Hi George, thanks mate,take care john


----------



## aaronnorth (17 May 2008)

That looks amazing!


----------



## ulster exile (17 May 2008)

Lovely picture and great effect!


----------



## LondonDragon (17 May 2008)

Good photo George, really like the effect, congrats


----------



## George Farmer (17 May 2008)

Cheers!

I work on the principle if you take enough photos, one of them will turn out ok...

The post processing is almost just as much fun!


----------



## Luketendo (17 May 2008)

Breathtaking image.


----------



## ceg4048 (18 May 2008)

Nice one George!  Very tastefully done.

Cheers,


----------



## Arana (18 May 2008)

Very Cool 8)


----------



## TDI-line (18 May 2008)

Nice one George, he looks very happy.

Btw, just found a baby CRS in my tank.


----------



## George Farmer (18 May 2008)

Thanks everyone.


----------



## Gill (18 May 2008)

Wow Amazing shot and Editing.
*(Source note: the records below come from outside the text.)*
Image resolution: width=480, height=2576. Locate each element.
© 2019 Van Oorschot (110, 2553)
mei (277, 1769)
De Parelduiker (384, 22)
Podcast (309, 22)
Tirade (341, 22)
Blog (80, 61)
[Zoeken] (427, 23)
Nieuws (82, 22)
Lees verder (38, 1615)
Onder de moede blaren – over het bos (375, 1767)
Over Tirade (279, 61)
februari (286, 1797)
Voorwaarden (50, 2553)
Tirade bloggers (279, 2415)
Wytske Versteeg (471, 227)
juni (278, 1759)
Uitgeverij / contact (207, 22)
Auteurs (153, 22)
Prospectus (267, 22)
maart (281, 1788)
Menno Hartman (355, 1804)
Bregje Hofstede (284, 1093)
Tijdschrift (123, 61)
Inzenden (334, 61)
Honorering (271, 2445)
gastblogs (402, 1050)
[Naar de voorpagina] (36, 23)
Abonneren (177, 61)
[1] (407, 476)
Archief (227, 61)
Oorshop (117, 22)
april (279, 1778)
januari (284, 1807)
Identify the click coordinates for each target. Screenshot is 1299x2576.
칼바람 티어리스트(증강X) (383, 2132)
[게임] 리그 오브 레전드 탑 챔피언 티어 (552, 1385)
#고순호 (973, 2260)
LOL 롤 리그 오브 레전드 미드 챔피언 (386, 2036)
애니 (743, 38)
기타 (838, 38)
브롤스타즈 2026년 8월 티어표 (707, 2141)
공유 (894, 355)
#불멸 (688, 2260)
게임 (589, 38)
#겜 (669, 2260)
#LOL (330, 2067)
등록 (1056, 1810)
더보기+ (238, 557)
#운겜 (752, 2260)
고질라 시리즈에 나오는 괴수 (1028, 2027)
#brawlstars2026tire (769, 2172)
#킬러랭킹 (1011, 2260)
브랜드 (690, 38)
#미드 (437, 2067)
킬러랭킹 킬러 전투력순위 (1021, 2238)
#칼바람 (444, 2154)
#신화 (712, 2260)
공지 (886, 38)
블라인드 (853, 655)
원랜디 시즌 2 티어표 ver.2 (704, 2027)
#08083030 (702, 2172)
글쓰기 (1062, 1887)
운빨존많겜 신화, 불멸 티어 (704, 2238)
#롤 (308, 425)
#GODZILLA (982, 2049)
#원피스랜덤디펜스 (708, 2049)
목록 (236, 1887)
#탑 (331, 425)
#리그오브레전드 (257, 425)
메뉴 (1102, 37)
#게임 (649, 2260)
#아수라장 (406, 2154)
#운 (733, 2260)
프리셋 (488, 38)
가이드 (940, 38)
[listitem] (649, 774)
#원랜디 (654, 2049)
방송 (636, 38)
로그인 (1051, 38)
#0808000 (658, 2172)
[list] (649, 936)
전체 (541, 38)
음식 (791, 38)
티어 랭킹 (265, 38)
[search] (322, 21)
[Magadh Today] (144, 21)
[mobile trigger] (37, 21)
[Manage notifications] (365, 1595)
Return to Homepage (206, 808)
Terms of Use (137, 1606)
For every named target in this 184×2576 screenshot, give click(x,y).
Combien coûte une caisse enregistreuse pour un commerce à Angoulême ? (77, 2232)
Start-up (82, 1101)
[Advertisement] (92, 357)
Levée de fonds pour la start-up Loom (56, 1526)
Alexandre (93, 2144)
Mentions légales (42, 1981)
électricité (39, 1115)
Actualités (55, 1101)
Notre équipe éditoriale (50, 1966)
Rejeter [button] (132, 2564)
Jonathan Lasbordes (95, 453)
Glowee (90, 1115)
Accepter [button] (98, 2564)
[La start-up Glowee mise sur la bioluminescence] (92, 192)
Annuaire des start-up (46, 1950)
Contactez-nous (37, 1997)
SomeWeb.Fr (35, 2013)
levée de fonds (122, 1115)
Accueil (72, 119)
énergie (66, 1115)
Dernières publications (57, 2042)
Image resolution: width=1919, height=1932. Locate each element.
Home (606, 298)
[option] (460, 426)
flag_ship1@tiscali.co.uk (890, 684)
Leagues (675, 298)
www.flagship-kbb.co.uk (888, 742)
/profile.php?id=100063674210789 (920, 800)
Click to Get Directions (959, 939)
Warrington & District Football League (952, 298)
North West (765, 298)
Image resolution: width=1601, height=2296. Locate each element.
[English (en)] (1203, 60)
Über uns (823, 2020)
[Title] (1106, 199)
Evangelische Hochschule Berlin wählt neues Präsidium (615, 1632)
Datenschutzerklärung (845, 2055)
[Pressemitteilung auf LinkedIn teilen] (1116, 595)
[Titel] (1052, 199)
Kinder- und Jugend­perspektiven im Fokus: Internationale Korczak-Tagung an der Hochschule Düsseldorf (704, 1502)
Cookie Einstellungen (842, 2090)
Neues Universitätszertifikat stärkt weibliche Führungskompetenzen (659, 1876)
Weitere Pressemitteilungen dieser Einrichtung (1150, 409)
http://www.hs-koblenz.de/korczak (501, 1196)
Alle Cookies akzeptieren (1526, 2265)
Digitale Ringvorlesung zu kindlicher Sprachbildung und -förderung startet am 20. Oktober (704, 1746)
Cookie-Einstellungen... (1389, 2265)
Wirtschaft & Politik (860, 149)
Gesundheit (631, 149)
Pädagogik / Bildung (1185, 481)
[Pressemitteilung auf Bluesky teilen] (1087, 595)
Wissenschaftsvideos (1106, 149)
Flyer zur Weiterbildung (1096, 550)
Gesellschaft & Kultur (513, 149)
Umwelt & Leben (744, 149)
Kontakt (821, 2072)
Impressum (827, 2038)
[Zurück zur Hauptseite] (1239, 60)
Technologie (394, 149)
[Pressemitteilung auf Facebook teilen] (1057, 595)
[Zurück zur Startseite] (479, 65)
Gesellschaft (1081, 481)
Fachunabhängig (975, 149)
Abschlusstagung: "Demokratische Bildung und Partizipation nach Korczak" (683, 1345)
Will have to try this now with the red nose shrimp once the water clears. 

Awww i Want CRS as well.


----------



## planter (18 May 2008)

makes for a nice desktop! cheers George


----------



## LondonDragon (18 May 2008)

George Farmer said:
			
		

> I work on the principle if you take enough photos, one of them will turn out ok...


That makes two of us, I really need an upgrade to my old Minolta its playing up lately, not focusing properly.
Will have a look at the new Sony Alphas since I can use the same lenses.


----------